Airport extension fails to address main problems
I do not support the expansion of the John Wayne Settlement
Agreement, bringing John Wayne to a total of 20 gates and 10.8 annual
passengers for 10 more years.
The expansion (Environmental Impact Report 582) is fatally flawed
in one glaring aspect: The expansion will not satisfy the growing
demand for air transportation in to and out of Orange County now or
in the future. Even now, John Wayne does not now meet its own cargo
demands, and a request by the Airline Transportation Assn. to allow
its market share to be met in Orange County by an addition of two
more gates has been temporarily rebuffed by the signatories of the
settlement agreement. Whether the Federal Aviation Administration and
the airline association allow this demand to be capped for 10 more
years remains to be seen.
I cannot imagine airline pilots looking forward to flying
passengers out of John Wayne Airport on its one short runway with a
quirky takeoff pattern, or on landings, hitting the brakes the second
the planes touches the runway. I am certainly not comforted by the
fact that more flights per day will take place -- increasing the
likelihood of an aviation disaster around the airport -- the nearest
residence being 3,000 feet from the end of the runway.

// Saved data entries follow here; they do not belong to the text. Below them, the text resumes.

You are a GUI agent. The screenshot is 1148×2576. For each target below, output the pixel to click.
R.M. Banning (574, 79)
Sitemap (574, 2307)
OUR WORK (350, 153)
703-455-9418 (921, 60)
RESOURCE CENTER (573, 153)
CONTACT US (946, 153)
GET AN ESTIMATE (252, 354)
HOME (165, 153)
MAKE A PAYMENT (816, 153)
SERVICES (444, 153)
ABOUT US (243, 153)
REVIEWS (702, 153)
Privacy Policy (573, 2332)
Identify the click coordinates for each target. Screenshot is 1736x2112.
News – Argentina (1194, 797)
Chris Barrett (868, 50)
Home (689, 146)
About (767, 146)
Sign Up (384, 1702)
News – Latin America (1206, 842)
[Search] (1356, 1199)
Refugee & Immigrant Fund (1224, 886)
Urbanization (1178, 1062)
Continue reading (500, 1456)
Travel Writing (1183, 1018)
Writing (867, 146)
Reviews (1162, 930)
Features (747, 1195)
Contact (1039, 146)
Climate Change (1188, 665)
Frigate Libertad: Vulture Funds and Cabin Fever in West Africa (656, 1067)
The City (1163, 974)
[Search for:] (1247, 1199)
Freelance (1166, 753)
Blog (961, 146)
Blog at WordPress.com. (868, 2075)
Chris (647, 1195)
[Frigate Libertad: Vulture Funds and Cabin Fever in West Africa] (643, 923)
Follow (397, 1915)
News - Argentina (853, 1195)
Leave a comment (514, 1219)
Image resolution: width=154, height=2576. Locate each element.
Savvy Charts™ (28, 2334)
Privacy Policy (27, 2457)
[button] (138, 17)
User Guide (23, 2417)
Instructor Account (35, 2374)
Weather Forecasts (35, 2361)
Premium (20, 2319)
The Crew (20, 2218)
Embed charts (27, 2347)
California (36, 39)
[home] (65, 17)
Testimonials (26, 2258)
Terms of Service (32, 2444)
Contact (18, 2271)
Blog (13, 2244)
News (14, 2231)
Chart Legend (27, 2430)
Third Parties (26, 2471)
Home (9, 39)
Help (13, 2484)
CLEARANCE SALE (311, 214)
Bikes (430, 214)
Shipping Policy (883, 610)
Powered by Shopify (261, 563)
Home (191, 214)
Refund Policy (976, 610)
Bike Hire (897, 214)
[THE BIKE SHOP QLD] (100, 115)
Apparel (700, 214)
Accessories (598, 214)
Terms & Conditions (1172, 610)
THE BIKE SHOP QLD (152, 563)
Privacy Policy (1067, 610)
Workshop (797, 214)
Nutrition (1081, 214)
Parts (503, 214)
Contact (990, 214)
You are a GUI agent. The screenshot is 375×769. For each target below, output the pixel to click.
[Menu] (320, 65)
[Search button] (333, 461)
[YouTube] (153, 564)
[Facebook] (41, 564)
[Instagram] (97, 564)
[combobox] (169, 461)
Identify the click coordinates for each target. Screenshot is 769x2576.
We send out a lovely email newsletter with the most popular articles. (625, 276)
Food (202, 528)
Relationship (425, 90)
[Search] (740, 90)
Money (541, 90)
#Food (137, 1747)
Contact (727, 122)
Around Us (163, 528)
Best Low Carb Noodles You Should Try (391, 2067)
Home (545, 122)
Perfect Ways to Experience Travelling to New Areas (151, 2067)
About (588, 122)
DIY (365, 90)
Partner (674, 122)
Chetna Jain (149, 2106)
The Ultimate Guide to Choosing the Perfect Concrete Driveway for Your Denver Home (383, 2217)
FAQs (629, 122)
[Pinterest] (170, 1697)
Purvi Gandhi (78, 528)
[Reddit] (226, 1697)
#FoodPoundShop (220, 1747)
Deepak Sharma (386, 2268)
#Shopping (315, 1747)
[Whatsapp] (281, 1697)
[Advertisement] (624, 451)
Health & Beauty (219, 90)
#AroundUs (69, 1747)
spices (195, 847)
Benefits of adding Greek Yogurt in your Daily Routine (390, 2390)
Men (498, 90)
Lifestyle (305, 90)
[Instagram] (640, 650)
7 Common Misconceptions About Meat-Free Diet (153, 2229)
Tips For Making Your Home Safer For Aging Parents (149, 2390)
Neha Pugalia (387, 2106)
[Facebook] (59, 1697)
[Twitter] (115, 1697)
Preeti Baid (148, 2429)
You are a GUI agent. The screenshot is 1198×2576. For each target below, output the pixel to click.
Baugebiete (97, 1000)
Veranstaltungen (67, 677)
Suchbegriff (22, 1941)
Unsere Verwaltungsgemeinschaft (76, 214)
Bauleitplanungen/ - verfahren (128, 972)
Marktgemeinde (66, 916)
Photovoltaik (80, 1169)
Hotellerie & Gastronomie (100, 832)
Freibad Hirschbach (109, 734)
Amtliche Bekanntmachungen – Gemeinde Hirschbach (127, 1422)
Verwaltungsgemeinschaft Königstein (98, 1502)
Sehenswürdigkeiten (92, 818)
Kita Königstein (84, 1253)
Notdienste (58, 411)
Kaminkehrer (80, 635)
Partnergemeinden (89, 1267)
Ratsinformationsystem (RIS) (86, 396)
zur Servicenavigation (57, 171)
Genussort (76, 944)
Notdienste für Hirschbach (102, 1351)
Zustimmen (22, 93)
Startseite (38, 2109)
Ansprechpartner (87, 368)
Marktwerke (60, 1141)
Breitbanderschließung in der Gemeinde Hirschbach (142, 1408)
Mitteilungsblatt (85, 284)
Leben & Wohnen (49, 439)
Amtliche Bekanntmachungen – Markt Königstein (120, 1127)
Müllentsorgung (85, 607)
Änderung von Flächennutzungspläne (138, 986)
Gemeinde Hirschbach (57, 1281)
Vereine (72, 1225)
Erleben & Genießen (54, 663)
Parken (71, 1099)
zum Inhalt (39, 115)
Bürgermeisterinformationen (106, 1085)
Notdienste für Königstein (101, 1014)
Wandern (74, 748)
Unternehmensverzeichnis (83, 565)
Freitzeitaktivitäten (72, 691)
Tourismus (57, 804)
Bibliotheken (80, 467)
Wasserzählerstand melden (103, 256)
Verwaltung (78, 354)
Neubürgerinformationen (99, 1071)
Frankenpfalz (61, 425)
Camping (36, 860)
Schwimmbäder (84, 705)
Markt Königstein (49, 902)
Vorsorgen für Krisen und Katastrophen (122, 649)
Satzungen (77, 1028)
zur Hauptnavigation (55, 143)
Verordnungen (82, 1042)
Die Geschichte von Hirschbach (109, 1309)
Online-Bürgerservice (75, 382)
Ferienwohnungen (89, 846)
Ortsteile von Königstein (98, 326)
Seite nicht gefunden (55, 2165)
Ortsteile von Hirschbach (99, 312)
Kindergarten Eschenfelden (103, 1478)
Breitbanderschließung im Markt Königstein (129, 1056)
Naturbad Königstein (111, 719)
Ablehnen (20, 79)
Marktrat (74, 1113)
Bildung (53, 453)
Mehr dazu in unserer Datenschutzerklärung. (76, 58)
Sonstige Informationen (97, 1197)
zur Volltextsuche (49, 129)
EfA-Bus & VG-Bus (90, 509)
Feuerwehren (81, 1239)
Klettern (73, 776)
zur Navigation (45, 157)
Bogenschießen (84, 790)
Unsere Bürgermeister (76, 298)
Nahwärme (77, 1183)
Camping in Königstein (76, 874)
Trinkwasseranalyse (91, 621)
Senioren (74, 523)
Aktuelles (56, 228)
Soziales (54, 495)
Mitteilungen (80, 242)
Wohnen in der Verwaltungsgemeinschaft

I do not support this expansion agreement and I do not thank the
City Council for trying to negotiate this expansion. This was the
City Council who re-hired a political consultant who lost one
critical election regarding Orange County’s pledge to find an
alternative airport site (Measure F). They re-hired the same
consultant who was so close to the deadline to submit the rebuttal
argument to Measure F it took a lawsuit to assure the rebuttal made
the ballot -- a consultant tied very closely to developers -- a tie
that the City Council also shares.
Should I say “thanks” for this expansion City Council? Should I
thank them for voting for anti-El Toro commissioner Peter Herzog
rather than pro-El Toro airport supporter Lucille Kring for the
vacancy on the Local Agency Formation Commission, thereby removing
obstruction to the annexation of El Toro Air Base into the sphere of
influence of Irvine?
The current City Council can turn things around starting now. On
Dec. 19, when the Airport Land Use Commission meets to vote whether
or not to keep the buffer zone around El Toro Airport, Newport Beach
must resist the extreme pressure it must now feel to lift the buffer
zone and allow developers to develop around El Toro. Show by your
actions, not words that you support an alternative airport site to
John Wayne’s otherwise inevitable major expansion.
The next step would be for the Newport Beach City Council to work
with the FAA and the Airline Transportation Assn. to lease the
existing Runway 16L-34R at the closed El Toro and the related
property east of this runway directly from the Navy to operate a
national airport for the aviation administration (by-passing the
zoning limitations of Measure W) to provide for 2.5 million annual
passengers and parking with six temporary aircraft/passenger gates
leased by the airlines as needed (consistent with the intent of the
recently-approved Measure B) and consistent with the aviation
administration and the airline association to meet aviation demand.